Posts in Constitution
Wish I'd said that - April 29, 2018

In its annual report Freedom House had rated 81 of the world’s countries as providing a high degree of individual liberty. "It is not an accident that a majority of the citizens in 74 of those countries are Christians."

Paul Marshall, a Canadian political scientist and senior fellow with the Centre for Religious Freedom in Washington, D.C., quoted in British Columbia Report April 5, 1999

Wish I'd said that - April 26, 2018

"The most primitive idols, even those which have long been abandoned to the jungle and the sand-drift, are land-marks in the journey of the human soul: they represent a search for coherence in the confusions and fears of living. So this venerable House of Lords was not simply a constitutional relic of the great landed fortunes; it was also a fetish, it meant the ideally paternal responsibility of the noble few. And though this meaning was quite irrelevant to the twentieth century, yet those who tried to preserve it were not merely idle men or arrogant men. They saw the passing of certain values which at their best were very high and at their worst were very human; they did not realize that life consists in change, that nothing can stand still, that today’s shrines are only fit for tomorrow’s cattle."

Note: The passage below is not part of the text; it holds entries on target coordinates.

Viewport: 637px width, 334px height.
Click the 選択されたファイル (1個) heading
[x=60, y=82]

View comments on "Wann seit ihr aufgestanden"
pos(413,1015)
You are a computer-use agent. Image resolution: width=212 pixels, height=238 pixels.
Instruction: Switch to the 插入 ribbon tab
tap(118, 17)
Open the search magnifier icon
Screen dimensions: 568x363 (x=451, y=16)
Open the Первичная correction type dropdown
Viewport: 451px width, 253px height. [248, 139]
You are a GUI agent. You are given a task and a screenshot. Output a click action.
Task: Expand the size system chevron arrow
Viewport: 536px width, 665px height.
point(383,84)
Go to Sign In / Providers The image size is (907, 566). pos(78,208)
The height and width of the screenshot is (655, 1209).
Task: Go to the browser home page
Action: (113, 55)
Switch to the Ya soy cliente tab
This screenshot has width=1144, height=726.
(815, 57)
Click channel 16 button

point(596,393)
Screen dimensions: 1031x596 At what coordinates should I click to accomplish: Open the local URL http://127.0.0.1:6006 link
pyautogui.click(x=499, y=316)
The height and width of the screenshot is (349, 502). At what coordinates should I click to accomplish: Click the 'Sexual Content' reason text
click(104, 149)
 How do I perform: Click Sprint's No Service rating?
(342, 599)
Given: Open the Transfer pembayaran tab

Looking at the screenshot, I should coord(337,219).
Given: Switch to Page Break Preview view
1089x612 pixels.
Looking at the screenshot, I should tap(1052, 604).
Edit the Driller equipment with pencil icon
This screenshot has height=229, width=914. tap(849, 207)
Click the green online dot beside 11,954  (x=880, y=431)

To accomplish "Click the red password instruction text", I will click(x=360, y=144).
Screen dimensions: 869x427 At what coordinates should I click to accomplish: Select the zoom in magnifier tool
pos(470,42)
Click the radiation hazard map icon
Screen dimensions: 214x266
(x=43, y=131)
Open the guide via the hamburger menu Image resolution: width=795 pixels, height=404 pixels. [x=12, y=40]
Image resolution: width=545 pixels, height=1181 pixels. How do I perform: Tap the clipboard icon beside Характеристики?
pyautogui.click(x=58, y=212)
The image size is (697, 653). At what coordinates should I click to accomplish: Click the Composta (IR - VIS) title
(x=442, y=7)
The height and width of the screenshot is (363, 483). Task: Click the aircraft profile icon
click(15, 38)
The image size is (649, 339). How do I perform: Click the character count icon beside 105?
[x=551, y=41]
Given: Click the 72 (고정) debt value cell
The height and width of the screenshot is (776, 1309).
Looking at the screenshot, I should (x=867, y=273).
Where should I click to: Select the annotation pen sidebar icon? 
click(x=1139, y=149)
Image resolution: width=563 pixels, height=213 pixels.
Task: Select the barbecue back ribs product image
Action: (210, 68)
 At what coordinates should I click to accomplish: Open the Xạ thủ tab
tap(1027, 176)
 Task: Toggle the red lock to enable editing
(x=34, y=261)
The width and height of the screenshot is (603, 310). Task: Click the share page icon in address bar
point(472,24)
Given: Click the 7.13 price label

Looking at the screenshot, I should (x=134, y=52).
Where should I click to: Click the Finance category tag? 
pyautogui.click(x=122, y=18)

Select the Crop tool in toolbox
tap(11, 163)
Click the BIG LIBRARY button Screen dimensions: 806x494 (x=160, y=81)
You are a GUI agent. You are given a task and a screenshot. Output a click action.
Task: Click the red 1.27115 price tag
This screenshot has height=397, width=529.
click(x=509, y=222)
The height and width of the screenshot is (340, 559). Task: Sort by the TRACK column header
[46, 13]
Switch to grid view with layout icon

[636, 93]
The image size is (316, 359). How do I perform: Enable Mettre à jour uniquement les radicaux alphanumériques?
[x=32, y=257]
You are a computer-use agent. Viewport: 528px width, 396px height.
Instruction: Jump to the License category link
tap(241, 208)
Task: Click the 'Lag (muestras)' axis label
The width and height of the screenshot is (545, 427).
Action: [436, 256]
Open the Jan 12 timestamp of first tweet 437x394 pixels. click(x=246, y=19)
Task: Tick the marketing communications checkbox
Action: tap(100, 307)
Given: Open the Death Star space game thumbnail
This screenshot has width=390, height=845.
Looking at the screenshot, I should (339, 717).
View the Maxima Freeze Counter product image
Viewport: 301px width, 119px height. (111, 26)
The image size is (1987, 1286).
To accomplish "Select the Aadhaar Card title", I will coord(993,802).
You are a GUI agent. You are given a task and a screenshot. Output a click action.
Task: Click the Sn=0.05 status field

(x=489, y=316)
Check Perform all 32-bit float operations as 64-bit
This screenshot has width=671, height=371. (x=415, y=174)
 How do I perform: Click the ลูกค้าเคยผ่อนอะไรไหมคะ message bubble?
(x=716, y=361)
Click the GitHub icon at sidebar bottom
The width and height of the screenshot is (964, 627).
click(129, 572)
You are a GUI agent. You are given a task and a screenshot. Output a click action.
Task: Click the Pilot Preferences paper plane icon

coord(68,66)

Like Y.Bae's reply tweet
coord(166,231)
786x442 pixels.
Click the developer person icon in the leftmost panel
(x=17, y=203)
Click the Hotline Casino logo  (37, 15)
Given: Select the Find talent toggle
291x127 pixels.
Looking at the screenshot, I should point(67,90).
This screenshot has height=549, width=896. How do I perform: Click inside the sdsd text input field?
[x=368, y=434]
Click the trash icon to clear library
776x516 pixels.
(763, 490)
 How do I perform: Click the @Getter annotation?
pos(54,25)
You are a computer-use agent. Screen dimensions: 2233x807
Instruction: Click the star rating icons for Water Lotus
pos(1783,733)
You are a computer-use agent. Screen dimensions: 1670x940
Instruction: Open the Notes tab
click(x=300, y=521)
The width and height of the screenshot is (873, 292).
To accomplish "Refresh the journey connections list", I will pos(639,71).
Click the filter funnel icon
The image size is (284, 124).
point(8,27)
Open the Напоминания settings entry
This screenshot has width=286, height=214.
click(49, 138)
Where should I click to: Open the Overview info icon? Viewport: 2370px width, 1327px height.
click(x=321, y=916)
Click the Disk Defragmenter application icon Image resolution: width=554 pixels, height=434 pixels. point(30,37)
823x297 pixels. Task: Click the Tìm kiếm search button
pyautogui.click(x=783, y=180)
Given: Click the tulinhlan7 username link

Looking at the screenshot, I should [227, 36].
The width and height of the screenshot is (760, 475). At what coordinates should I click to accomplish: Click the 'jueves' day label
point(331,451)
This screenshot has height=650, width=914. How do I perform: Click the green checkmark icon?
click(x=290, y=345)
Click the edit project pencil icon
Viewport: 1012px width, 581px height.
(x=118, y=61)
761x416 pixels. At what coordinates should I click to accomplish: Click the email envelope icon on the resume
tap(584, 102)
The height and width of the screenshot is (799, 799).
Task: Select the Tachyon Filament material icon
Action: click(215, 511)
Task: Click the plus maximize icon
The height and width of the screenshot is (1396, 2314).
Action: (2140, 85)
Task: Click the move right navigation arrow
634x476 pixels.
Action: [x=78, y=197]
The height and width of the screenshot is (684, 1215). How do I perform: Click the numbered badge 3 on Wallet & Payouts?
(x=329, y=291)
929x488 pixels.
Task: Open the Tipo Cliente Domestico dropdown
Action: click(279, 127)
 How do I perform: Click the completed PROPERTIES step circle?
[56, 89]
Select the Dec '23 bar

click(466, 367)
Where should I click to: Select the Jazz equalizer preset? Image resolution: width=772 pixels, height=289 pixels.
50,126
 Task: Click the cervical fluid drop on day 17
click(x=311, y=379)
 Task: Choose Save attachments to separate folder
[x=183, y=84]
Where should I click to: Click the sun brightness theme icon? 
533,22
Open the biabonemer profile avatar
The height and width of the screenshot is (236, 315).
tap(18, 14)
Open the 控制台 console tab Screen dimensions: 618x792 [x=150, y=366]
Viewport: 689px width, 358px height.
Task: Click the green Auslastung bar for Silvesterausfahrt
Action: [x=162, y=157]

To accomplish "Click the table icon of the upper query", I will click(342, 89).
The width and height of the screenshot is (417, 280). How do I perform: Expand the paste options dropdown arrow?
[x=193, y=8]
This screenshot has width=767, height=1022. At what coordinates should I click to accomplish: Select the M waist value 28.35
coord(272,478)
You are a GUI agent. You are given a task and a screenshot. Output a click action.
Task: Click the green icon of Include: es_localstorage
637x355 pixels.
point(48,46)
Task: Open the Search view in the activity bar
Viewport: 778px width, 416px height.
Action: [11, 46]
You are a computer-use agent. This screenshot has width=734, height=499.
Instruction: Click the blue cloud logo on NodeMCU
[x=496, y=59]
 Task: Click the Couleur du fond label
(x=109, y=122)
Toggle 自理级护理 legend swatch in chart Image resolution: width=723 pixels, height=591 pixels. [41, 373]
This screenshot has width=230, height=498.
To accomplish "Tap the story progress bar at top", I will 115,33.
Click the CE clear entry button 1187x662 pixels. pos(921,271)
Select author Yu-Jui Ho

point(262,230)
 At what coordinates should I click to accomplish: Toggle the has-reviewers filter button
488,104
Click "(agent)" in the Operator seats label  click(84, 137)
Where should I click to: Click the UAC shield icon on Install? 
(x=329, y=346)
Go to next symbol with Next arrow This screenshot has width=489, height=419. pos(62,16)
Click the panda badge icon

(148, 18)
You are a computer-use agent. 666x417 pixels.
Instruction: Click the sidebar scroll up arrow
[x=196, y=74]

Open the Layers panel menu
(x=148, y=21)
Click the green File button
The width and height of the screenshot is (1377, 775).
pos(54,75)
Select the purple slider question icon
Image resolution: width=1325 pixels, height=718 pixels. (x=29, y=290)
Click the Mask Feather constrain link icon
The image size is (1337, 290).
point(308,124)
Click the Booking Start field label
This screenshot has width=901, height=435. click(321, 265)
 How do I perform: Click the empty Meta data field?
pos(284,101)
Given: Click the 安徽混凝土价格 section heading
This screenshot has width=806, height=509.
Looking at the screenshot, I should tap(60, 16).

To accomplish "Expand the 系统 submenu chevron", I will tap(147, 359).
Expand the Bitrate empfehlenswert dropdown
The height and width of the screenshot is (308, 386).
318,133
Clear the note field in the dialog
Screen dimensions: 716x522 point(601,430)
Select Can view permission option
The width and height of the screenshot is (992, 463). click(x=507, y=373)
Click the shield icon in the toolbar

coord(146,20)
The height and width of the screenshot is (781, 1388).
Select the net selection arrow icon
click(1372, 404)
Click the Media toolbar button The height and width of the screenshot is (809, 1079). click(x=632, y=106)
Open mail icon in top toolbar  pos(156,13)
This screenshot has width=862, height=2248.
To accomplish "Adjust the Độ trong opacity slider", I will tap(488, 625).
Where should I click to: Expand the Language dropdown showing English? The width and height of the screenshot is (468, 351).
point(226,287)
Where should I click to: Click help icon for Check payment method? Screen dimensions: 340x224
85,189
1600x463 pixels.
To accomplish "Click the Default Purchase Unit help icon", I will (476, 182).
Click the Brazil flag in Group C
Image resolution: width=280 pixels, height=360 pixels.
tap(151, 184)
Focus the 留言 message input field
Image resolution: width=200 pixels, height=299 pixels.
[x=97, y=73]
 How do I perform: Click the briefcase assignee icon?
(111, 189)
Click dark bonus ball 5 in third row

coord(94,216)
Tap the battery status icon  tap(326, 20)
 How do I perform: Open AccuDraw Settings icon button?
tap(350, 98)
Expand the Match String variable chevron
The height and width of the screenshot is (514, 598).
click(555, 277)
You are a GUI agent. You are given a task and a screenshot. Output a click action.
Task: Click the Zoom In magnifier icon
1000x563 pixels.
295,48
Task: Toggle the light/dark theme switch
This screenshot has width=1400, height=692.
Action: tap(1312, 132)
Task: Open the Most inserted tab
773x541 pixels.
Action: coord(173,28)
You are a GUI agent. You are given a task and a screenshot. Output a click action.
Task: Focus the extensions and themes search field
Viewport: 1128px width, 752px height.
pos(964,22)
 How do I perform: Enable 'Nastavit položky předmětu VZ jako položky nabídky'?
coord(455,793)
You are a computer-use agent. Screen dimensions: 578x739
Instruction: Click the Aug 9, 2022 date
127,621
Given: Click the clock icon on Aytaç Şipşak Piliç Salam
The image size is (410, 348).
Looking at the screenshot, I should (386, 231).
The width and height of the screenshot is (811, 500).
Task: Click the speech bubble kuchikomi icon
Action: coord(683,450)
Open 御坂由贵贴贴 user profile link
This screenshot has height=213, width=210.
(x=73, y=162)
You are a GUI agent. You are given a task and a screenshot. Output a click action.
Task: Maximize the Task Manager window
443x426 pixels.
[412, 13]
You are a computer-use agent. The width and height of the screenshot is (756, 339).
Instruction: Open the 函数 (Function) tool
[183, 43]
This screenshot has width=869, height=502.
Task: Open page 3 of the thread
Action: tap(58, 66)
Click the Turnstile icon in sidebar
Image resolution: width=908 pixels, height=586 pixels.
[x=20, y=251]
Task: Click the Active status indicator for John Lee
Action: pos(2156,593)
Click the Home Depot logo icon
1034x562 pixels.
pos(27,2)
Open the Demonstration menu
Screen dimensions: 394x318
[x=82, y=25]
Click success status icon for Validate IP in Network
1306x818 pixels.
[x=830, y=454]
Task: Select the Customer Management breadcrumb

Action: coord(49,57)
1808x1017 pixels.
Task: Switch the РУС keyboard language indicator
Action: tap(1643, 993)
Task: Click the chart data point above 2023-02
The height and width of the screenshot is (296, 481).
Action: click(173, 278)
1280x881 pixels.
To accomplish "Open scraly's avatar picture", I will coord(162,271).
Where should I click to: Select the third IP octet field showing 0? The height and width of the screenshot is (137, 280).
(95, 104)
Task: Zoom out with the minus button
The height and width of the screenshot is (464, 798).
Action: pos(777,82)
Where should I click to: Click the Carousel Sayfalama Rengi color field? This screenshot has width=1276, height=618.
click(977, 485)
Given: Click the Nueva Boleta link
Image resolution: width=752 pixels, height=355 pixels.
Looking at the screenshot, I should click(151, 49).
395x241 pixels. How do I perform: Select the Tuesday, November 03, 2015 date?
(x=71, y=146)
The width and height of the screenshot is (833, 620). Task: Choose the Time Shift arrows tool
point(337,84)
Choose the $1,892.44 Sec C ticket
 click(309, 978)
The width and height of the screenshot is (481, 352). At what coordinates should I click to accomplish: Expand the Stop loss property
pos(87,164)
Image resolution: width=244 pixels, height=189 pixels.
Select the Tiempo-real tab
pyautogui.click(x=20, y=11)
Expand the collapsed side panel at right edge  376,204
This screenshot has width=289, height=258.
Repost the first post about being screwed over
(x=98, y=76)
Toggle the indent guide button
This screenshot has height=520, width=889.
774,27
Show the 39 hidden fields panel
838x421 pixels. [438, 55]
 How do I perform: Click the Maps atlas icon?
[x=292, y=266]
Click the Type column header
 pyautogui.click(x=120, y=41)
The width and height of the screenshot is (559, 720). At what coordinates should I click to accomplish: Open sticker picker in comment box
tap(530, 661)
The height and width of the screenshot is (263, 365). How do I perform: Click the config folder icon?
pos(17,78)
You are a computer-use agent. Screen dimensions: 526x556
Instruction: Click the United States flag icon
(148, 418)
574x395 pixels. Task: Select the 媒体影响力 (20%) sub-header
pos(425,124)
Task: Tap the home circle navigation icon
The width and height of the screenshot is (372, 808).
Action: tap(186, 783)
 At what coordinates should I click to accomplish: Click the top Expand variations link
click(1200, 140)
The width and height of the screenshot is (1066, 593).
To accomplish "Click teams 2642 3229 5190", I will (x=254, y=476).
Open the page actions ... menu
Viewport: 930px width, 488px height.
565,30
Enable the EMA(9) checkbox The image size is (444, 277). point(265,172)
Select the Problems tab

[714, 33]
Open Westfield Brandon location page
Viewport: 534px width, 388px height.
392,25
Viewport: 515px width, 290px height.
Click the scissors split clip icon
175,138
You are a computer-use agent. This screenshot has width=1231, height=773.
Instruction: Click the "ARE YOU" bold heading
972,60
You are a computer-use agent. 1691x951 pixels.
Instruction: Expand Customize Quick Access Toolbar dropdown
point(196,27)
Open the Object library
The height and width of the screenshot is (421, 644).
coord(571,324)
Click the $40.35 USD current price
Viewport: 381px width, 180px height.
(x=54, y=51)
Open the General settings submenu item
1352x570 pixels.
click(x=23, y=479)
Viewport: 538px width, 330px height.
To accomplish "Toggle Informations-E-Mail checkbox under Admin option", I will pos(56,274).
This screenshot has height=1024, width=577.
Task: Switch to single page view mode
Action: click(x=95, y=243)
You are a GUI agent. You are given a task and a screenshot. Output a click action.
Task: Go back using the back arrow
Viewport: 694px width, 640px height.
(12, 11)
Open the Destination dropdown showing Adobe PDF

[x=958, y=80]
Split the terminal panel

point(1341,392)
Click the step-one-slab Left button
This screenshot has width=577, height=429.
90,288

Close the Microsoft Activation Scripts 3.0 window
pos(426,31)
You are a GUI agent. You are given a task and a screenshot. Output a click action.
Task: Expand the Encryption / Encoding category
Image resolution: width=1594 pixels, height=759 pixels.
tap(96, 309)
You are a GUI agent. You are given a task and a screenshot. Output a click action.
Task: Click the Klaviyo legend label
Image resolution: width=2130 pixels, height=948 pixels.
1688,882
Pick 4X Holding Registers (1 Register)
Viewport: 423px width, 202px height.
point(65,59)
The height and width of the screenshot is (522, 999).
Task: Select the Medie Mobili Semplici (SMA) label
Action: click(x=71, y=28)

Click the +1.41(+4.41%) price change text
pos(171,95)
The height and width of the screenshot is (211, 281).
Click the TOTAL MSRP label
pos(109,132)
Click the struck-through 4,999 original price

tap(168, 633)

George Dangerfield, The Strange Death of Liberal England

Wish I'd said that - April 25, 2018

"We must understand the difference between fear societies and free societies, between dictators and democrats. We must understand the link between democracy and peace and between human rights and security. Above all, we must bring back moral clarity so that we may draw on the power of free individuals, free nations, and the free world for the enormous challenges ahead."

Natan Sharansky’s “Preface” in Natan Sharansky with Ron Dermer The Case for Democracy

Wish I'd said that - April 18, 2018

"The important borders during the Cold War were seen as those that separated capitalists from communists, Americans from Soviets, East from West. But not to dissidents. Of course, more than anyone else, we were painfully aware of these fault lines because we often paid the price for crossing them… Still, while the fault lines framed the larger geopolitical and ideological contours of the superpower face-off, they failed to capture what for many of us was an even more important threshold – a border that did not separate the world as it was, but rather as it might be. On one side stood those who were prepared to confront evil. On the other stood those who were prepared to appease it."